Ma maman veut que je file le mercredi
mais moi le mercredi je vais chez Berto,

Ma maman veut que je file le jeudi
mais moi le jeudi je monte sur le balcon

Ma maman veut que je file le vendredi
mais moi le vendredi je tamise les cendres

Ma maman veut que je file le samedi
mais moi le samedi je vais récupérer ma paye

Ma maman veut que je file la dimanche
mais moi le dimanche je mets ma veste

Chant énumératif en dialecte piémontais, diffus dans différentes versions également en Lombardie.

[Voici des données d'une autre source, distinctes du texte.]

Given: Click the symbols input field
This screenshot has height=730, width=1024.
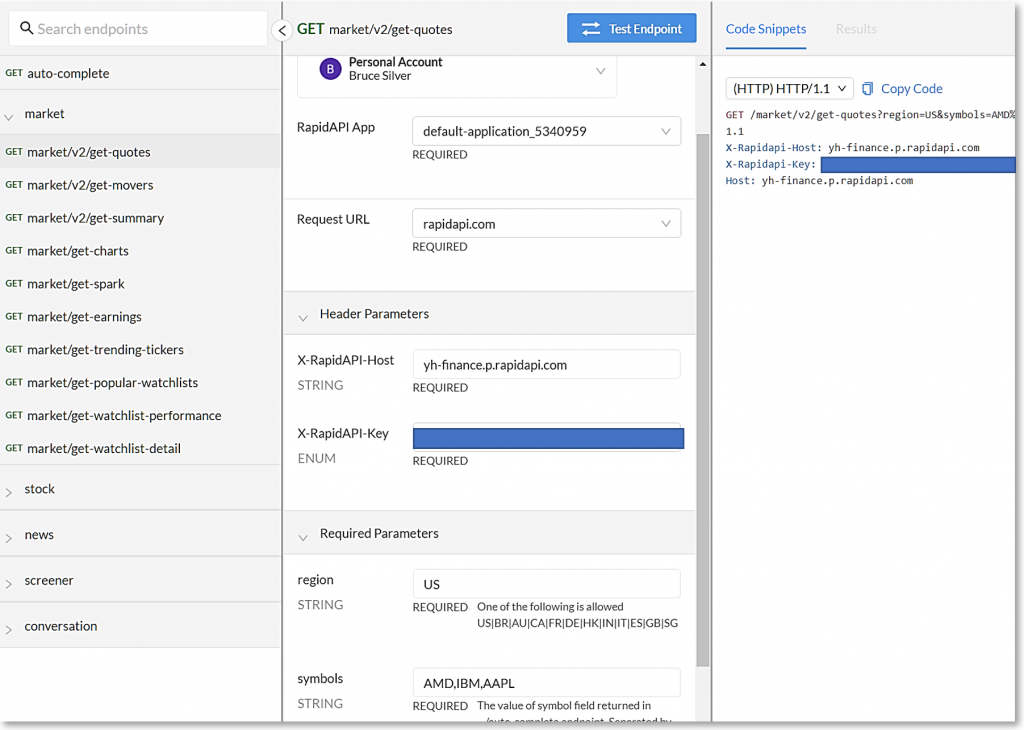Looking at the screenshot, I should (546, 683).
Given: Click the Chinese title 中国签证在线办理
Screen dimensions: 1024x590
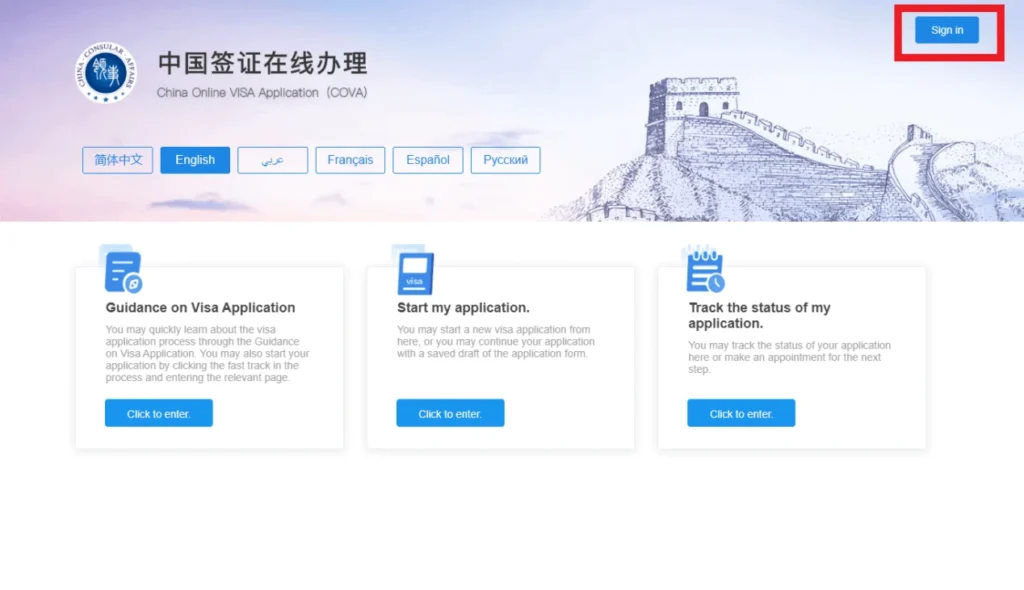Looking at the screenshot, I should (x=263, y=64).
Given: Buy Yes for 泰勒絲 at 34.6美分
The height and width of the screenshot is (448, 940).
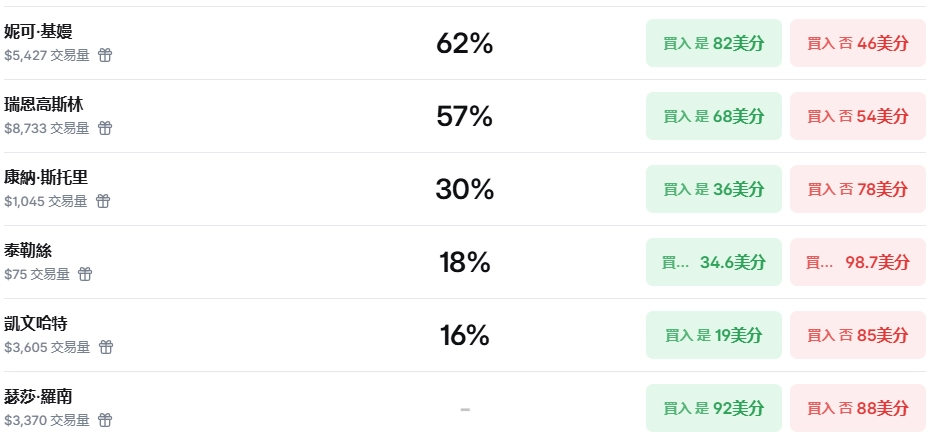Looking at the screenshot, I should point(714,263).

Les chansons du monde populaire qui prône la paresse sont nombreuses : elles appartiennent souvent au répertoire de la Leggera, la légère que l’on pourrait rapprocher des précaires d’aujourd’hui, les journaliers, les saisonniers. Ces gens voyageait donc “légers”, ils ne possédaient rien et n’avait donc rien à perdre, ils pouvaient donc à peu près tout se permettre.
Qui mieux que des gens se tuent au travail peuvent parler de la paresse?

Comme très souvent, la journée était consacrée au champ et le soir à la couture pour gagner quelques sous en plus.. Dans cette chanson, la jeune personne qui parle n’a aucunement l’intention de filer, chaque jour, elle trouve un prétexte meilleur que le précédent pour exercer son droit à ne rien faire.
le jeu de la chanson est bien sur d’accélérer le plus possible et de chanter chaque strophe d’une traite sans respirer!